Self Supervised Networks for Learning Latent Space Representations of Human Body Scans and Motions
- URL: http://arxiv.org/abs/2411.03475v1
- Date: Tue, 05 Nov 2024 19:59:40 GMT
- Title: Self Supervised Networks for Learning Latent Space Representations of Human Body Scans and Motions
- Authors: Emmanuel Hartman, Nicolas Charon, Martin Bauer,
- Abstract summary: This paper introduces self-supervised neural network models to tackle several fundamental problems in the field of 3D human body analysis and processing.
We propose VariShaPE, a novel architecture for the retrieval of latent space representations of body shapes and poses.
Second, we complement the estimation of latent codes with MoGeN, a framework that learns the geometry on the latent space itself.

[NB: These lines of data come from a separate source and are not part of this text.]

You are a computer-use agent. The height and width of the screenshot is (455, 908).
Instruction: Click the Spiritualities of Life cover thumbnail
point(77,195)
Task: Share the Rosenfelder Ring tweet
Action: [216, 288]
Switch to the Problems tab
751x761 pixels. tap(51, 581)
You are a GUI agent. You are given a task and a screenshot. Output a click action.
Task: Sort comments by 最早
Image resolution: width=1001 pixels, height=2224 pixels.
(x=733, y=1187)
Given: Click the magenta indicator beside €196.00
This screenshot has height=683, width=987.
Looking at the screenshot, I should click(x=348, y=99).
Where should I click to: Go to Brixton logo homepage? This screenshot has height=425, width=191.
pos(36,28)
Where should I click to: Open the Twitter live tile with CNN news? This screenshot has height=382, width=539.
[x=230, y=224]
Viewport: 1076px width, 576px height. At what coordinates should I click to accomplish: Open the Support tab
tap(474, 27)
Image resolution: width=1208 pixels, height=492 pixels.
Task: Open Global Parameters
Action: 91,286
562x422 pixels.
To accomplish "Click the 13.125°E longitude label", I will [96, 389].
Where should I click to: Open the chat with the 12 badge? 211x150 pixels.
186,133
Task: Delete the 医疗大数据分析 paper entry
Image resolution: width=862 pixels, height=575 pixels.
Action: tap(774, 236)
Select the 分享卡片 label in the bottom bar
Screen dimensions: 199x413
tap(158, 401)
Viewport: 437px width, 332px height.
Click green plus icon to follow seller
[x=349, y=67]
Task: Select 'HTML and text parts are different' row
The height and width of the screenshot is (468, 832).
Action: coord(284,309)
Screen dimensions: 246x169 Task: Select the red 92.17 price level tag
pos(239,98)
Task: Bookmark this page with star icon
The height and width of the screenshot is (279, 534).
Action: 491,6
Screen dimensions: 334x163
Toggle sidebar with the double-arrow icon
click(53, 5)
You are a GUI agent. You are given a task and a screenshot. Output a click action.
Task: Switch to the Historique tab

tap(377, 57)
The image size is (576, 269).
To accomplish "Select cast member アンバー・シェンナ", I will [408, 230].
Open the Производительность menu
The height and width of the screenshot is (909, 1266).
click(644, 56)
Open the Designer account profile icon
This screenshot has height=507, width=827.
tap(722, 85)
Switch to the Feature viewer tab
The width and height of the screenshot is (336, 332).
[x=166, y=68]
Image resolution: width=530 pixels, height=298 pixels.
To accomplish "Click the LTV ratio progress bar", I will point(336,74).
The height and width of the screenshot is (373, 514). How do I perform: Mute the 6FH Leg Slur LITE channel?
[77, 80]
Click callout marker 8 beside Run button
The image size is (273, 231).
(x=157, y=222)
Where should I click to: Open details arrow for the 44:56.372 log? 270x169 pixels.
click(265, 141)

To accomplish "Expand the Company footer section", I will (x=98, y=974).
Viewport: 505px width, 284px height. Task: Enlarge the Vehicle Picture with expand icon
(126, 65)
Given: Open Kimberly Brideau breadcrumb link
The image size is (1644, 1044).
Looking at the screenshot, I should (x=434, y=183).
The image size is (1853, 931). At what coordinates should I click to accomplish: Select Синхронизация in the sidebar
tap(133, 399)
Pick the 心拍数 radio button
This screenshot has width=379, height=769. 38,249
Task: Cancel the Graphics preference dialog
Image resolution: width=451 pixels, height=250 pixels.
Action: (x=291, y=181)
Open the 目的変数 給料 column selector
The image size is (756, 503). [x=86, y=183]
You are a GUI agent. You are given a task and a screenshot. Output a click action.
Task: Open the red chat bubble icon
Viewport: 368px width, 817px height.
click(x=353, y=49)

- Score: 6.165163123577484
- License:
- Abstract: This paper introduces self-supervised neural network models to tackle several fundamental problems in the field of 3D human body analysis and processing. First, we propose VariShaPE (Varifold Shape Parameter Estimator), a novel architecture for the retrieval of latent space representations of body shapes and poses. This network offers a fast and robust method to estimate the embedding of arbitrary unregistered meshes into the latent space. Second, we complement the estimation of latent codes with MoGeN (Motion Geometry Network) a framework that learns the geometry on the latent space itself. This is achieved by lifting the body pose parameter space into a higher dimensional Euclidean space in which body motion mini-sequences from a training set of 4D data can be approximated by simple linear interpolation. Using the SMPL latent space representation we illustrate how the combination of these network models, once trained, can be used to perform a variety of tasks with very limited computational cost. This includes operations such as motion interpolation, extrapolation and transfer as well as random shape and pose generation.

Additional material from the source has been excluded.